As propriedades físicas dos alcanos seguem tendências previsíveis. Os pontos de ebulição aumentam com a massa molecular devido às forças de dispersão de London mais fortes; cada grupo CH₂ adicional eleva o ponto de ebulição em aproximadamente 20–30 °C. A ramificação diminui o ponto de ebulição reduzindo a área superficial molecular disponível para contato intermolecular. Os alcanos são essencialmente insolúveis em água (um solvente polar), mas se dissolvem prontamente em solventes orgânicos apolares. Sua densidade aumenta com o comprimento da cadeia, mas nunca excede cerca de 0,8 g·mL⁻¹, fazendo com que flutuem na água — uma propriedade importante no comportamento de derramamentos de óleo.
A análise conformacional do butano ilustra as preferências energéticas na rotação da ligação carbono-carbono. A conformação anti (ângulo diedro de 180°) é a mais estável, com os grupos metil maximamente separados. A conformação gauche (60°) é menos estável em cerca de 3,8 kJ·mol⁻¹ devido à repulsão estérica. As conformações eclipsadas (0° e 120°) são as menos estáveis, com barreiras energéticas de aproximadamente 15–20 kJ·mol⁻¹ acima da conformação anti. Essas preferências conformacionais influenciam a estrutura tridimensional de moléculas maiores e são críticas para a compreensão da estereoquímica e dos resultados das reações.
Os cicloalcanos têm a fórmula geral C_nH_{2n} (dois átomos de hidrogênio a menos que os alcanos de cadeia aberta devido ao fechamento do anel). A teoria da tensão de Baeyer propôs que desvios do ângulo tetraédrico ideal (109,5°) criam tensão angular, e que anéis maiores seriam livres de tensão. No entanto, hoje reconhecemos três tipos de tensão anelar: tensão angular (desvio dos ângulos de ligação ideais), tensão torsional (interações eclipsadas) e tensão transanular (aglomeração estérica através do anel). O ciclopropano (ângulos de ligação de 60°) tem tensão angular severa (~115 kJ·mol⁻¹), tornando-o altamente reativo. O ciclobutano e o ciclopentano têm tensão progressivamente menor.

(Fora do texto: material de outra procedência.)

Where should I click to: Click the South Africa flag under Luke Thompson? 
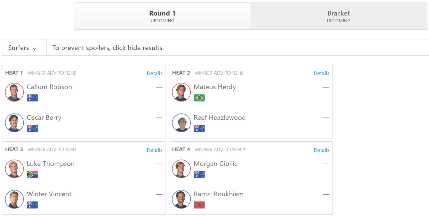[x=32, y=174]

O ciclo-hexano adota uma conformação cadeira que elimina tanto a tensão angular quanto a torsional, com todos os ângulos de ligação C–C–C em 109,5° e todas as ligações alternadas. A conformação cadeira tem dois tipos de posições de hidrogênio: axiais (paralelas ao eixo do anel, alternando para cima e para baixo) e equatoriais (irradiando para fora do anel). Substituintes preferem posições equatoriais para evitar interações 1,3-diaxiais. A inversão do anel interconverte posições axiais e equatoriais através de uma conformação de barco intermediária. Essa preferência conformacional é central para a compreensão da reatividade e estabilidade de ciclo-hexanos substituídos, um tópico de importância fundamental na química orgânica.